Dans les dossiers de moeurs, il est essentiel d’assurer une meilleure communication entre tous les acteurs concernés.

Existe-t-il des sections spécialisées dans tous les parquets et commissariats ?

Oui. Ce sont parfois des sections communes, moeurs et violences intrafamiliales, parfois distinctes. Avec des policiers et des magistrats de référence. Chez les juges d’instruction, il n’y a pas de spécialisation, ils sont trop peu nombreux. Au niveau du siège, non plus, sauf qu’il faut une chambre à trois juges pour les faits de moeurs, donc, de facto, c’est souvent le même tribunal qui examine ces dossiers. Depuis une bonne année, Liège et Gand mènent une expérience qui permet d’enregistrer une plainte au sein de l’hôpital où la victime d’un viol vient se faire examiner. Une permanence policière y est assurée. Tout est géré en un même lieu. Pour les victimes, c’est plus simple, moins éprouvant. Cela sera évalué par les universités des deux villes avant d’être généralisé.
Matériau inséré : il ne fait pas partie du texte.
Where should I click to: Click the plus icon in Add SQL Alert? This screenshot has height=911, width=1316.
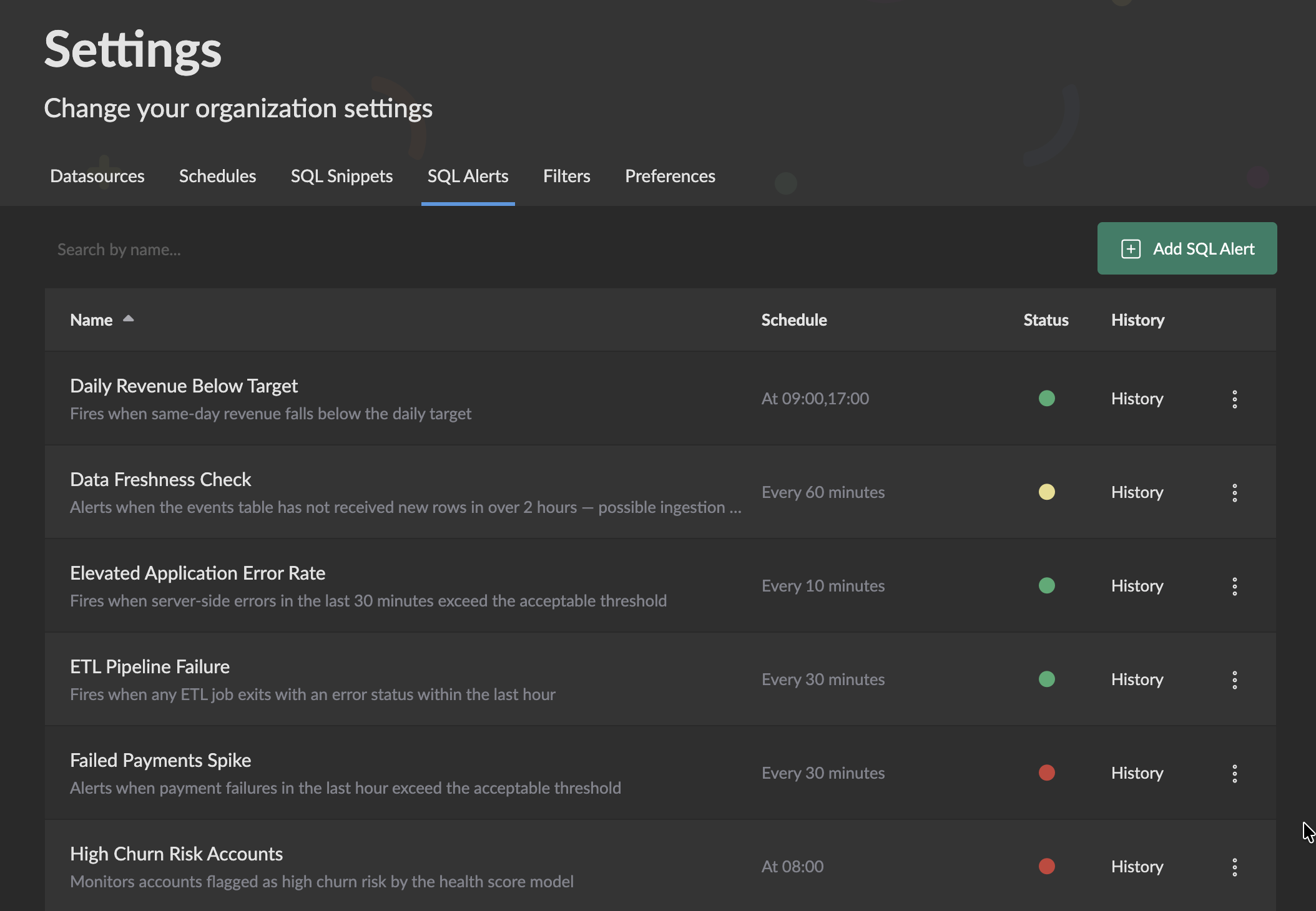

Les dossiers de violence conjugale sont-ils nombreux ?

En moyenne, 50 000 dossiers de violence intrafamiliale sont enregistrés par an dans les parquets. Ici aussi, il y a un chiffre noir élevé pour lequel on dispose d’une estimation : seulement un tiers des faits sont rapportés à la police. Nous développons actuellement des outils d’évaluation du risque permettant de cerner les cas susceptibles de dégénérer en une escalade de violence, et ce pour éviter les drames mortels qu’on a connus. En Flandre, l’initiative des Family Justice Center, lancée par le ministre du Bien-être, de la Santé publique et de la Famille Jo Vandeurzen (CD&V), est intéressante. Cela consiste à assurer un suivi des situations de violence familiale par un travail de concertation entre tous les intervenants y compris psycho-sociaux, et ce pour envisager la meilleure réaction possible. Côté francophone, on est plus frileux à l’égard de ce genre d’approche décloisonnée.
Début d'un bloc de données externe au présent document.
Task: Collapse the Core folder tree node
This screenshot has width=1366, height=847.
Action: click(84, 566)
La circulaire « tolérance zéro » en matière de violence conjugale a-t-elle porté ses fruits, depuis 2006 ?

Elle a été évaluée, il y a deux ans, par Charlotte Vanneste de l’Institut national de criminalistique et de criminologie (INCC) qui a analysé l’impact des décisions du parquet sur plusieurs années. Conclusion : plus la réaction pénale est sévère, plus le risque qu’un auteur revienne dans le système pénal est grand. Par contre, des prises en charge spécifiques de responsabilisation par des asbl comme Praxis donnent de meilleurs résultats. Si la réponse de la justice doit être systématique, elle ne doit pas être uniquement répressive.